DNS poisoning hits Brazilian ISPs
Brazilian ISPs are becoming victims of a series of DNS cache poisoning attacks which are directing the ISPs' users to install malware. The attacks, documented in a blog posting, mean that infected users who wanted to go to www.google.com.br were being told that they had to download and install "Google Defence" software in order to use the search engine. The software itself was a banking trojan and the site where the file was hosted also included .exe files which pretended to be setup programs for FaceBook, YouTube and other sites.
Kaspersky noted that Brazil's Federal Police had arrested a 27-year-old employee of a "medium-sized ISP in the south of the country" who was accused of taking part in the cache poisoning scheme. He is said to have been modifying the DNS cache of the ISP and redirecting users over a ten month period.
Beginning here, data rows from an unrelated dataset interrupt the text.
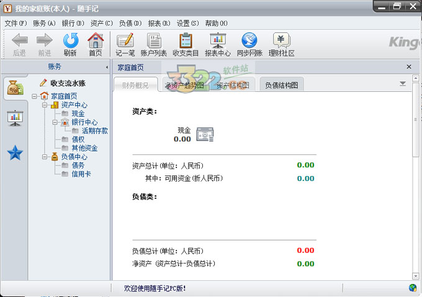Open the tab list dropdown arrow

[403, 83]
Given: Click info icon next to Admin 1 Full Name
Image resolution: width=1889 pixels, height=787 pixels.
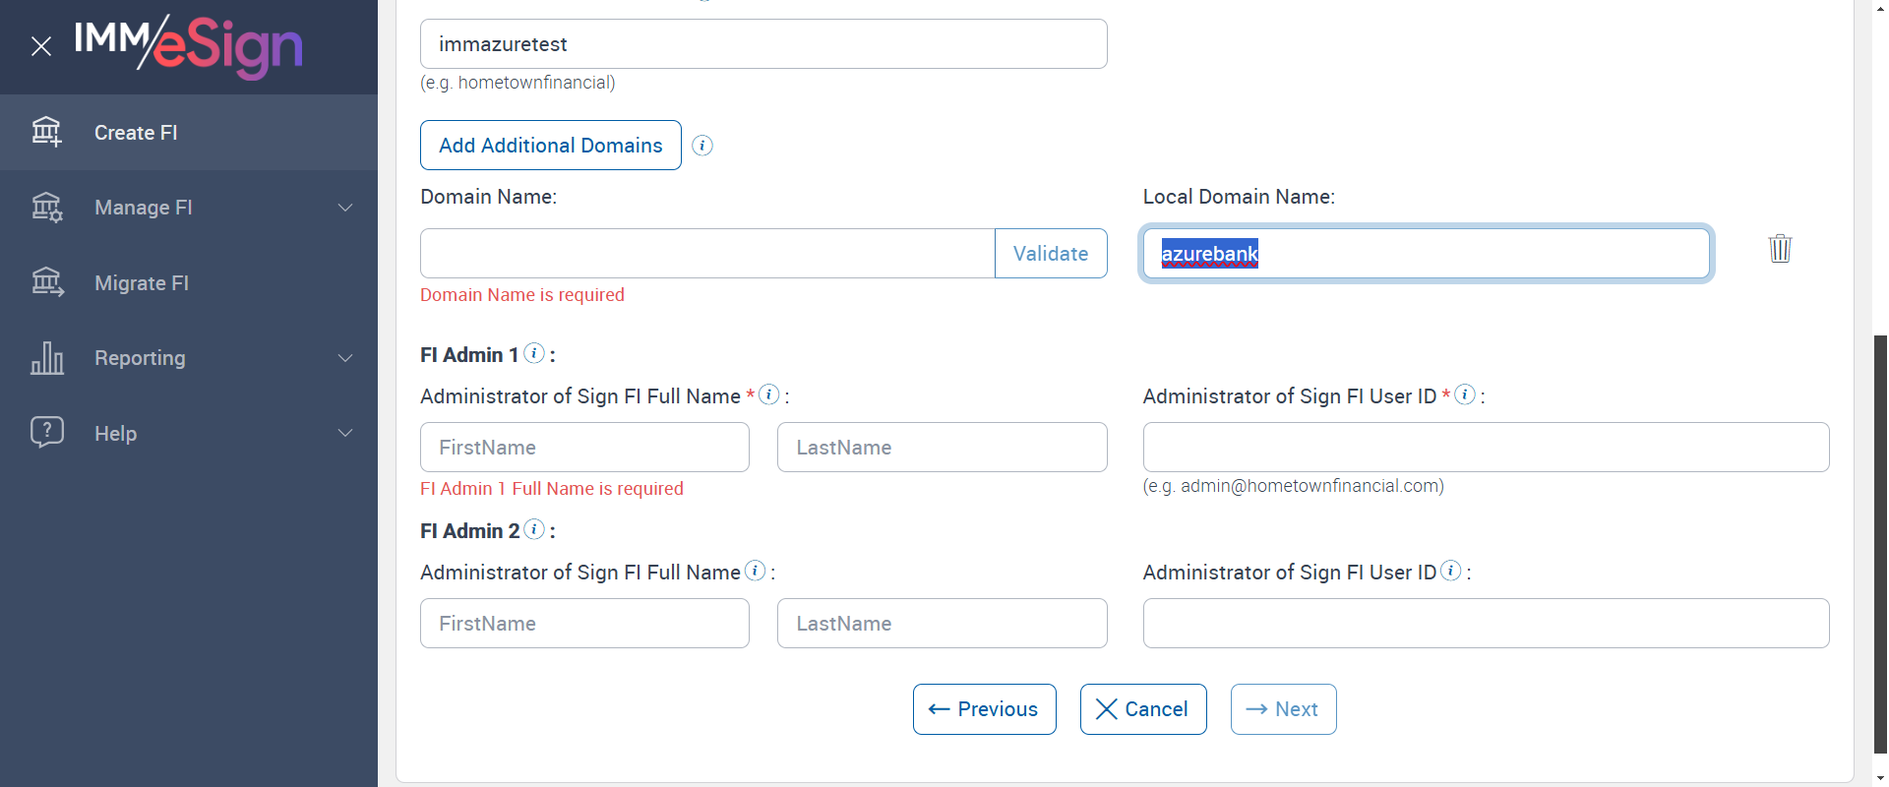Looking at the screenshot, I should tap(769, 394).
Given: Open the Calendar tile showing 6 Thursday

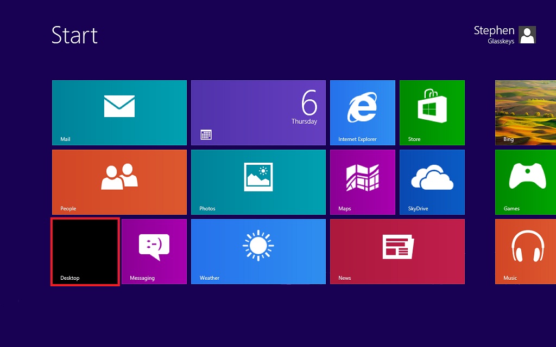Looking at the screenshot, I should 258,113.
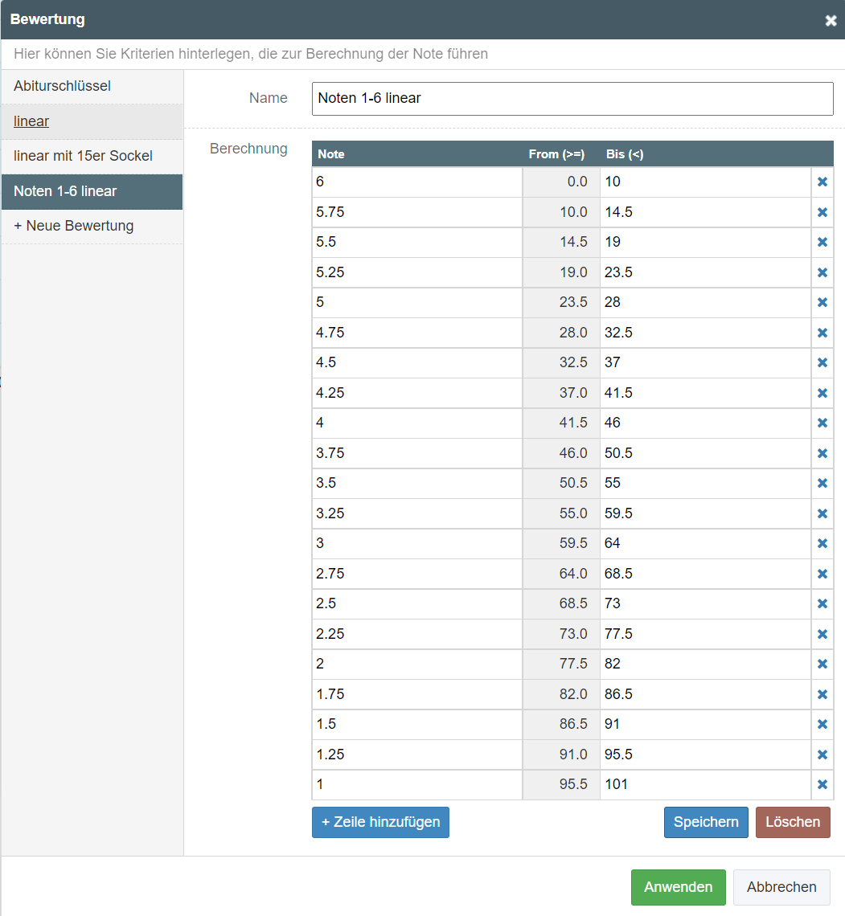Delete the row for grade 6

pos(822,182)
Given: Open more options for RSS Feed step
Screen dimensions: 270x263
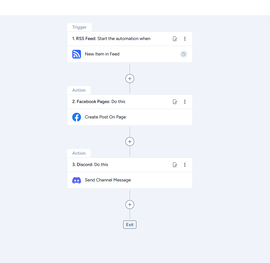Looking at the screenshot, I should tap(185, 39).
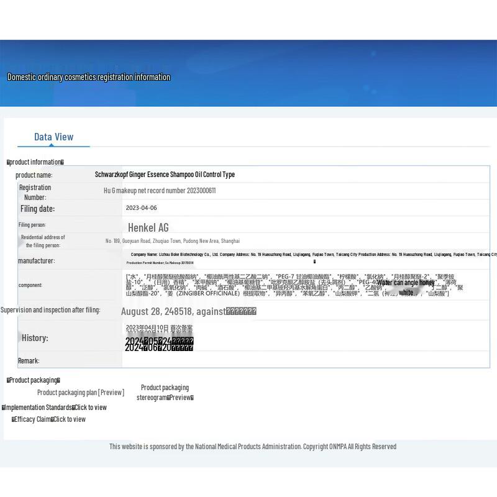Image resolution: width=497 pixels, height=497 pixels.
Task: Click the National Medical Products Administration footer text
Action: tap(252, 447)
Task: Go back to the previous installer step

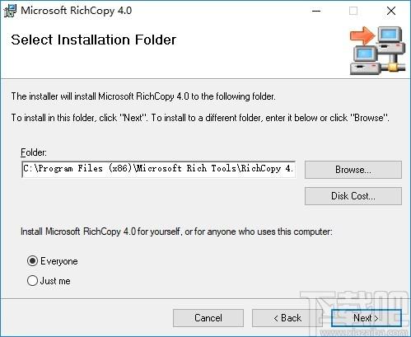Action: [x=287, y=318]
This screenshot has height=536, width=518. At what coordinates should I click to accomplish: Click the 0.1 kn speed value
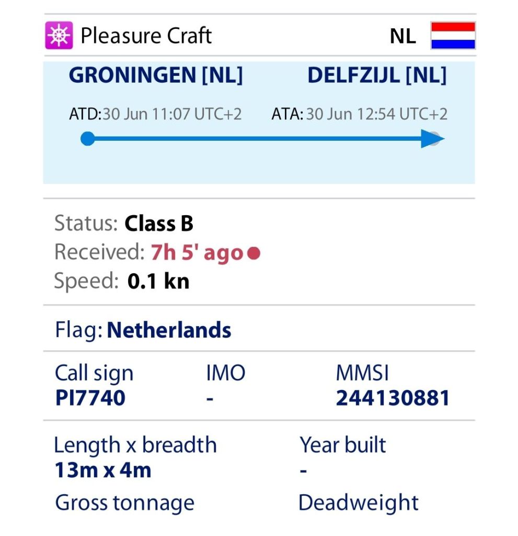coord(158,282)
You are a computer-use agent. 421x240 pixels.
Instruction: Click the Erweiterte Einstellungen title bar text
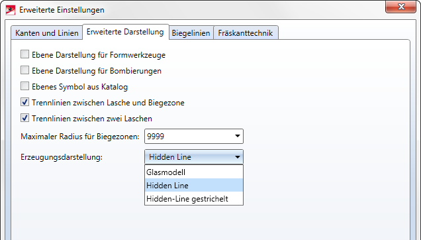tap(62, 10)
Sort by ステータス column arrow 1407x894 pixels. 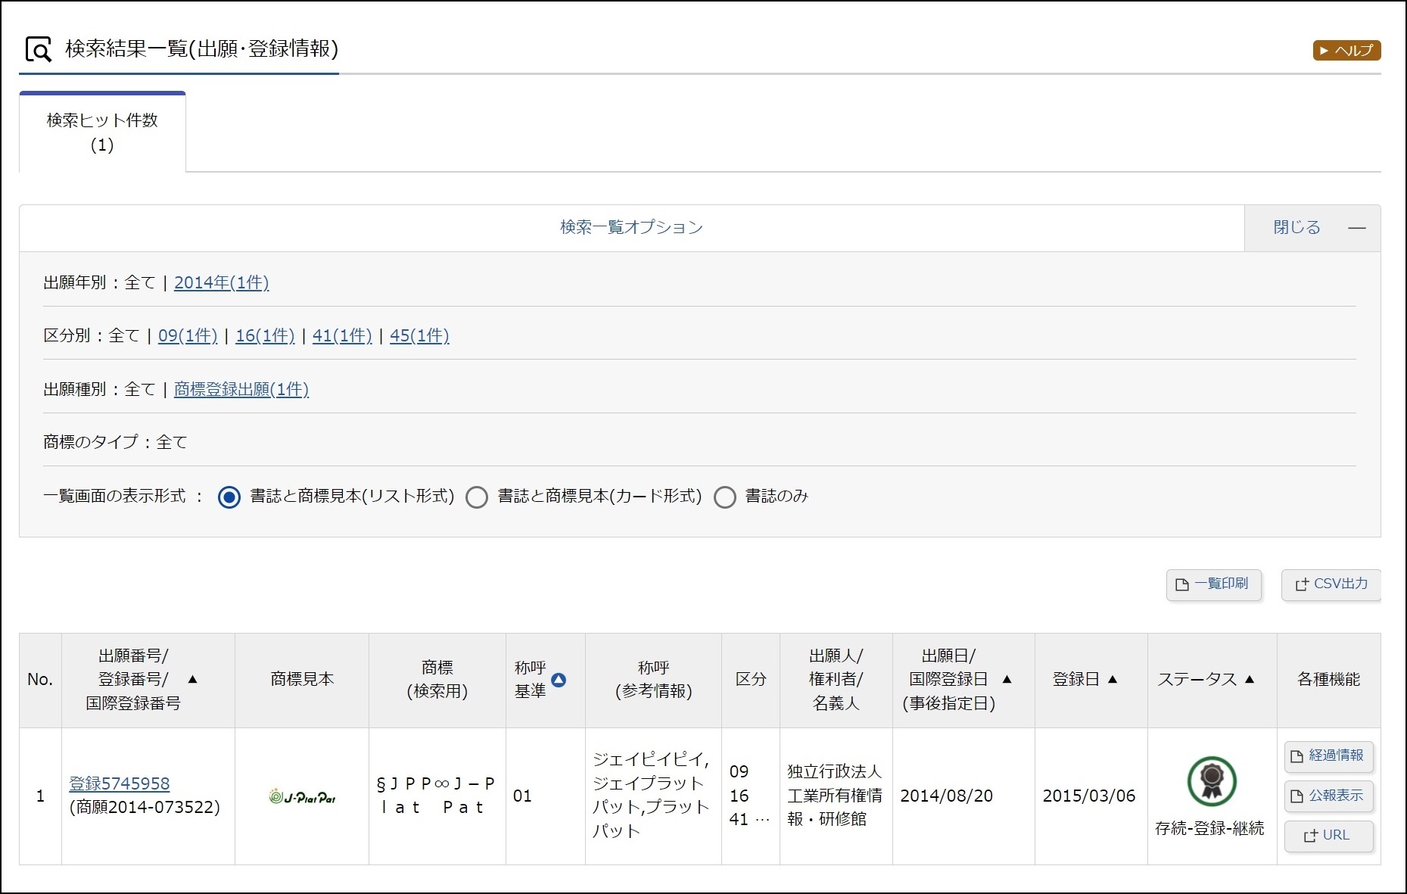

A typical major ISP in Brazil has around three to four million customers making their DNS caches a valuable target; changing the cache on just one server could send tens of thousands of users to the criminal's web sites where they could be tricked into installing malware. The DNS system allows domain names to be translated into IP addresses; system can lookup domains by querying DNS servers and get the current translation. Because the query could take some time, DNS servers cache the results of queries for a period of time. DNS cache poisoning works by corrupting that cache and putting different IP addresses, usually for sites hosting malware, into it.